It is in a greenhouse and a simple flood & drain system , 250 gallon tote tank 62 talapia 5-6 months old ,only  1 grow bed that is 2'x12'

George said:

I didn't see much information about your system on your profile.  Is your system indoors?  If so, I'd suspect lighting but I have no experience in that area.

What are your nitrites and nitrates at, Tomatoes don't like to bloom if there is too much nitrogen and it sounds like your generating a lot of waste for a smallish grow bed.

Yea everything is reading Hi except the Ph is at the lowest setting.

  So perhaps i give them some more light.; grow lights. Also i have been taken several (2-3) 5 gallon buckets of water out of the tank daily  & adding fresh  tap :well water that is higher in Ph.  But that does not seam to make any difference so i best figure out how to add more grow bed space  i.e. 4" PVC pipe as no room for another grow bed.

Jonathan Kadish said:

What are your nitrites and nitrates at, Tomatoes don't like to bloom if there is too much nitrogen and it sounds like your generating a lot of waste for a smallish grow bed.

What is the outside (air) temp? I've heard that tomatos can have blooms wilt from the heat before getting fertilized and thus never produce any fruit. Last year in Memphis we didn't really have any spring, and the tomatos did poorly all year.

Yup, that would seem like one of the drawbacks to an (particularly new-ish) AP systems...No fruiting plants like to (or can) flower then set fruit without adequate phosphorous and potassium. Both of which, (along with magnesium) seem notoriously lacking in new-ish AP systems...ones without the needed amendments.

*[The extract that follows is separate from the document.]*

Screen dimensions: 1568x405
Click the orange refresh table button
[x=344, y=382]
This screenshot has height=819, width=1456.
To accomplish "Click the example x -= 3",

Nitrates alone don't really cut it for much other than leafy greens. So either give up on the toms, cukes, zucchini etc...for the next 6 months or so...or look into a buffering regime with some of the things that will get your system some of the plant essential elements in the quantities needed to support the growth of heavy feeding plants such as tomatoes. Potassium bi-carbonate, dolomitic lime...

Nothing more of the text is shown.